Terremoto, scossa di magnitudo 4.8 fra Toscana ed Emilia

di 25.01.2013 15:19 CET
Terremoto in Iran
Terremoto in Iran Reuters

Una scossa di magnitudo 4.8, registrata a 15,5 chilometri di profondità, è stata avvertita in gran parte del Nord Italia, soprattutto in Toscana ed Emilia.

La terra ha tremato alle 15,50 in tutte le principali città della Pianura Padana. La scossa è stata avvertita a Firenze, Bologna, Milano e Genova. L'epicentro è stato individuato fra Castiglione di Garfagnana, Villa Collemandina, Pieve Fosciana e Fossandora (in provincia di Lucca, 30 chilometri a nord del capoluogo toscano). Non risultano al momento danni a persone o cose: solo qualche richiesta di intervento e caduta di linee telefoniche. Il sindaco di Castiglione di Garfagnana, il paese più vicino all'epicento, non segnala danni.
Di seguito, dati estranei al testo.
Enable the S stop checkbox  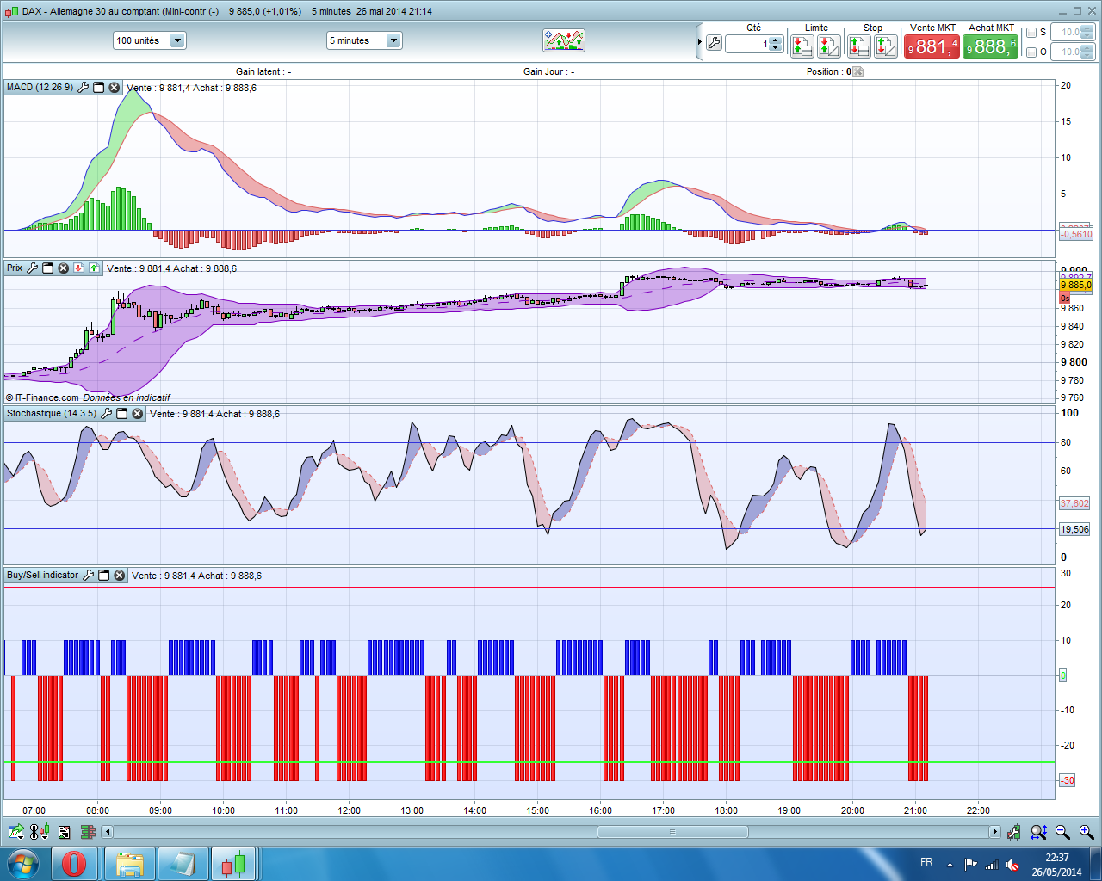coord(1031,33)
Il terremoto è stato forte a Lucca, Massa-Carrara e in Versilia. Secondo quanto riferisce l'Ansa molte persone sono scese per strada. A Firenze è stato sospeso per qualche minuto un incontro con il ministro Elsa Fornero. A Milano la scossa è stata distintamente avvertita nei piani alti degli edifici. Come a Genova e in tutto il Levante ligure.
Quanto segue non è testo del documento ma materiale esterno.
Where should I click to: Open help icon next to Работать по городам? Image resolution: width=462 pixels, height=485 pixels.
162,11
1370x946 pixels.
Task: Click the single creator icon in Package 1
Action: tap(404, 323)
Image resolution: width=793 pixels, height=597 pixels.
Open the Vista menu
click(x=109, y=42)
"La scossa è arrivata senza pravviso, ora ne seguiranno altre - ha spiegato Alessandro Amato dell'Istituto Nazionale di Geofisica e Vulcanologia - E' un classico terremoto appenninico, medio-forte, abbastanza superficiale". Registrate in tutte dieci scosse, l'ultima alle 16,51 di magnitudo 2.3.

"Abbiamo avvertito la scossa di terremoto ma a Firenze nessuna segnalazione seria. Tecnici del comune hanno verificato le scuole, tutto ok" ha fatto sapere il sindaco Matteo Renzi. Domani scuole chiuse a Massa-Carrara, Pistoia e nei Comuni dell'Emilia entro venti chilometri dall'epicentro.